*TASK REQUIREMENTS:*
A verbatim copy of the lines starting at the one with "At what coordinates should I click to accomplish: Enter" and ending at the last line below is required; include nothing else.

*WORKING DATA:*

- - - - - - -

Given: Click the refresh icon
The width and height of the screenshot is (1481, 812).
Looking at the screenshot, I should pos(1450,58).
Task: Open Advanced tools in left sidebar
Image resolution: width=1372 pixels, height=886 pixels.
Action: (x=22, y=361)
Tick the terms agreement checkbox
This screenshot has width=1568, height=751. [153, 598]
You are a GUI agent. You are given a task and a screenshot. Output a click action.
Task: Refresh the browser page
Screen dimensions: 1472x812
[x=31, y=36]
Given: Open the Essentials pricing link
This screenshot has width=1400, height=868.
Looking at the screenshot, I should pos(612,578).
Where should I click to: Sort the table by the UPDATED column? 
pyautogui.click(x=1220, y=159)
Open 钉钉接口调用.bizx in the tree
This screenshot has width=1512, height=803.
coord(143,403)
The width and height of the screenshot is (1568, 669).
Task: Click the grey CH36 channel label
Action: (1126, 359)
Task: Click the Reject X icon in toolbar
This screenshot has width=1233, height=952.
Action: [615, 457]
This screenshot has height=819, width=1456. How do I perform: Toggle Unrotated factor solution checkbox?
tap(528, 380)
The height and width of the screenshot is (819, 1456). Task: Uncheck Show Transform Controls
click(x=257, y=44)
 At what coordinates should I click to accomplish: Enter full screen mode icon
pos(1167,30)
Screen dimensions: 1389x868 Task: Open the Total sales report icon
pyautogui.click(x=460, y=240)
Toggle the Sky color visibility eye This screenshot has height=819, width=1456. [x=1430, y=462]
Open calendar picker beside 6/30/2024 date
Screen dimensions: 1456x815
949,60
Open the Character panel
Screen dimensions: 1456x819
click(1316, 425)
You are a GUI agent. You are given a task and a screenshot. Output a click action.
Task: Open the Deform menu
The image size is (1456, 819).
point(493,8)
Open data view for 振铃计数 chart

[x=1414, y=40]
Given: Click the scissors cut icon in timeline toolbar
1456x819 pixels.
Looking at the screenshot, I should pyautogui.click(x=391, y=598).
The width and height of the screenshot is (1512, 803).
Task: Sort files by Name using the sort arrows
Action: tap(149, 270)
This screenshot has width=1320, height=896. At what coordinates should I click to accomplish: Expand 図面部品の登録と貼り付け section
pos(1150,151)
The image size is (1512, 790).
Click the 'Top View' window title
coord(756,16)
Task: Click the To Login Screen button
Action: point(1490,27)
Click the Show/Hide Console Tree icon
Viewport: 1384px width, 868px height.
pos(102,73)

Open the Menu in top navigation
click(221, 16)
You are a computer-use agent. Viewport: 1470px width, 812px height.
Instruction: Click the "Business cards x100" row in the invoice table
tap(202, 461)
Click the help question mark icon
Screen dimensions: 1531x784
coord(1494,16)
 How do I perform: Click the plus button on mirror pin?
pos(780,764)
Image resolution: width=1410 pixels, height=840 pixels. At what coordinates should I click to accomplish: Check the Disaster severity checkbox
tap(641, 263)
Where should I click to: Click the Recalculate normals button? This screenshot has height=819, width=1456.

- - - - - - -

*RESULT OF THE TASK:*
 At what coordinates should I click to accomplish: Enter full screen mode icon
pos(1167,30)
Screen dimensions: 1389x868 Task: Open the Total sales report icon
pyautogui.click(x=460, y=240)
Toggle the Sky color visibility eye This screenshot has height=819, width=1456. [x=1430, y=462]
Open calendar picker beside 6/30/2024 date
Screen dimensions: 1456x815
949,60
Open the Character panel
Screen dimensions: 1456x819
click(1316, 425)
You are a GUI agent. You are given a task and a screenshot. Output a click action.
Task: Open the Deform menu
The image size is (1456, 819).
point(493,8)
Open data view for 振铃计数 chart

[x=1414, y=40]
Given: Click the scissors cut icon in timeline toolbar
1456x819 pixels.
Looking at the screenshot, I should pyautogui.click(x=391, y=598).
The width and height of the screenshot is (1512, 803).
Task: Sort files by Name using the sort arrows
Action: tap(149, 270)
This screenshot has width=1320, height=896. At what coordinates should I click to accomplish: Expand 図面部品の登録と貼り付け section
pos(1150,151)
The image size is (1512, 790).
Click the 'Top View' window title
coord(756,16)
Task: Click the To Login Screen button
Action: point(1490,27)
Click the Show/Hide Console Tree icon
Viewport: 1384px width, 868px height.
pos(102,73)

Open the Menu in top navigation
click(221, 16)
You are a computer-use agent. Viewport: 1470px width, 812px height.
Instruction: Click the "Business cards x100" row in the invoice table
tap(202, 461)
Click the help question mark icon
Screen dimensions: 1531x784
coord(1494,16)
 How do I perform: Click the plus button on mirror pin?
pos(780,764)
Image resolution: width=1410 pixels, height=840 pixels. At what coordinates should I click to accomplish: Check the Disaster severity checkbox
tap(641, 263)
Where should I click to: Click the Recalculate normals button? This screenshot has height=819, width=1456.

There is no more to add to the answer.